First Lady of Cyprus
- In office 28 February 1993 – 28 February 2003
- President: Glafcos Clerides
- Preceded by: Androulla Vassiliou
- Succeeded by: Fotini Papadopoulos
- Acting 23 July 1974 – 7 December 1974
- President: Glafcos Clerides
- Preceded by: Vera Sampson
- Succeeded by: Position vacant

Personal details
- Born: Lila Erulkar 31 October 1921 Ahmedabad, British India
- Died: 5 June 2007 (aged 85) Larnaca, Cyprus
- Spouse: Glafcos Clerides ​(m. 1947)​
- Children: Katherine Clerides
- Occupation: Actress

= Lila Irene Clerides =

First Lady of Cyprus from 1993 to 2003

Lila Irene Clerides (Λίλα Ειρήνη Κληρίδου; , Λίλα Ερουλκάρ; 31 October 1921 – 5 June 2007) was the First Lady of Cyprus briefly in 1974 and again from 1993 until 2003 during the presidency of her husband, Glafcos Clerides.

==Biography==
Clerides was born on 31 October 1921, in Ahmedabad, British India. Her father, Dr Abraham Solomon Erulkar, was a prominent Indian Jewish medical doctor in Bombay, President of the Medical Council of India, and personal physician to Mahatma Gandhi. A supporter of Indian nationalism, Dr Erulkar was a close associate of both Gandhi and Khan Abdul Ghani Khan.

Clerides was raised in the Gujarati port city of Surat, as well as Bombay. She lived and studied in Bombay until she moved to London when she was 11 years old. Erulkar studied speech at the Royal Academy of Music and became a professional actress.

Towards the end of World War II, Clerides was hired by the BBC World Service in London, where she worked with novelist George Orwell. While working in London, she met her future husband, Cypriot Glafcos Clerides, a law student and gunner for the Royal Air Force (RAF), shortly after the end of the war. Clerides had visited BBC's headquarters to see his sister, Chrysanthe, who also worked at the broadcaster. Clerides met him in the office while he waited to see Chrysanthe. The trio went out to the Vienna Café after work, and Clerides and Clerides began dating shortly afterwards.

Clerides once recalled that she went on her first date with Clerides because he was a "craggy youth who had just been released from a concentration camp" (Clerides had been held as a POW in Nazi Germany during World War II). After a few dates, Clerides proposed marriage to Clerides, who initially turned him down, telling him, "You were a prisoner of war and have seen no women, let's wait a little". However, he persisted and she eventually accepted his proposal. Clerides sent a letter to her father in India to ask his permission to marry Lila. Dr. Erulkar replied to Clerides with a short telegram, but advised that the couple wait one year to marry, according to the account in Clerides' biography. The couple complied to the request.

After waiting one year, the couple married in a civil ceremony held in London in 1947. Clerides converted to Greek Orthodox Christianity and chose "Irene" as her baptismal name. The couple had one daughter, Katherine (nicknamed Katy), born in 1949, who would serve in the House of Representatives for the Democratic Rally party.

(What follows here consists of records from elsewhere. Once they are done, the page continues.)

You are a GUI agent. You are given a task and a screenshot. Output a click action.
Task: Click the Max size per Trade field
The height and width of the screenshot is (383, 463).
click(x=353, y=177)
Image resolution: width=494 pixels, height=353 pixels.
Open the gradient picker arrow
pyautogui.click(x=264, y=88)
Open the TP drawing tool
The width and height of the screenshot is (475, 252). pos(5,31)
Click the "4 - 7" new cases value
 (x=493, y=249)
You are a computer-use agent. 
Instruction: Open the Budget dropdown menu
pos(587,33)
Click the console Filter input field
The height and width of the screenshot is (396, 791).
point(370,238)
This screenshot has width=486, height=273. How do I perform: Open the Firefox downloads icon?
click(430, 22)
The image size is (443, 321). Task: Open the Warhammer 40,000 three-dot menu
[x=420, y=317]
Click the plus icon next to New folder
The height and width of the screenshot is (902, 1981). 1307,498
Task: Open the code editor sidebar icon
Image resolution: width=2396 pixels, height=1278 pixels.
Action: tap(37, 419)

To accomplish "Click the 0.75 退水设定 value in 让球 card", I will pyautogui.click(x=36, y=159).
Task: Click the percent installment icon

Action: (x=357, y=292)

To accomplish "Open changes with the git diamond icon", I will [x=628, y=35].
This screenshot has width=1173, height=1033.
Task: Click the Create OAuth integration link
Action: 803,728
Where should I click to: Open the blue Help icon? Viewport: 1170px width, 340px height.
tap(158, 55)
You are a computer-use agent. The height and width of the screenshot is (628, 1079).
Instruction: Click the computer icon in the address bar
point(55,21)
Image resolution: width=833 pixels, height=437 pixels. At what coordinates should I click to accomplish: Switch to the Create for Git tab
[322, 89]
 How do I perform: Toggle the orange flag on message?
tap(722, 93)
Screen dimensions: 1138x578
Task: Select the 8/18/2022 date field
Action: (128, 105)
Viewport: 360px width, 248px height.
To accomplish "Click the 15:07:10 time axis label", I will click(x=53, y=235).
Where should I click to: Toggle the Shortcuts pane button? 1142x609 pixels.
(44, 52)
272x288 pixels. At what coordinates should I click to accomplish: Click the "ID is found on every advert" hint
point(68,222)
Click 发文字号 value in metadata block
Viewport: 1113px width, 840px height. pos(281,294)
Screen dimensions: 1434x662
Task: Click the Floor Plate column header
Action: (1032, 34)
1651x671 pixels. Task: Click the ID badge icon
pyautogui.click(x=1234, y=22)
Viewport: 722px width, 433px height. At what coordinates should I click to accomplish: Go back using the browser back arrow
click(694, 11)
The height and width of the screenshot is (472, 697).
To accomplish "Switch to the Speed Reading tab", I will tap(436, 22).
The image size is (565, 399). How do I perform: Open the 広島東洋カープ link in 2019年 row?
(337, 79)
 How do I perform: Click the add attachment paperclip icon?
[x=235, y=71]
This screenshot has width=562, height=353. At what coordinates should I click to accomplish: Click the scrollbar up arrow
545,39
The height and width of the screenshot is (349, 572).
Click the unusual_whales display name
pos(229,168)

===First Lady of Cyprus===
Clerides became First Lady in 1993. Upon their elevation to President and First Lady, Archbishop Chrysostomos I of Cyprus, the head of the Church of Cyprus, suggested that Clerides and Clerides have a church wedding, which they did in 1995 at the ages of 76 and 74 respectively.

In February 1997, Clerides and Clerides undertook an official, six-day state visit to her native India, including Mumbai. During her tour, Clerides explained that India's independence movement helped her understand Cyprus' move towards independence from the United Kingdom. She also spoke of her admiration for India, saying, "I love India. I love the people. I love its history. I was brought up as an Indian and I have to admit that my pride in India is noticed by everybody. I have not changed in that in one iota."

==Death==
Clerides suffered from deteriorating health during her later years. She spent several weeks in hospital during the summer of 2007, but was discharged about one week before her death. Clerides died at Larnaca General Hospital, on 5 June 2007, at age 85. She was buried in a family plot in a cemetery in Nicosia.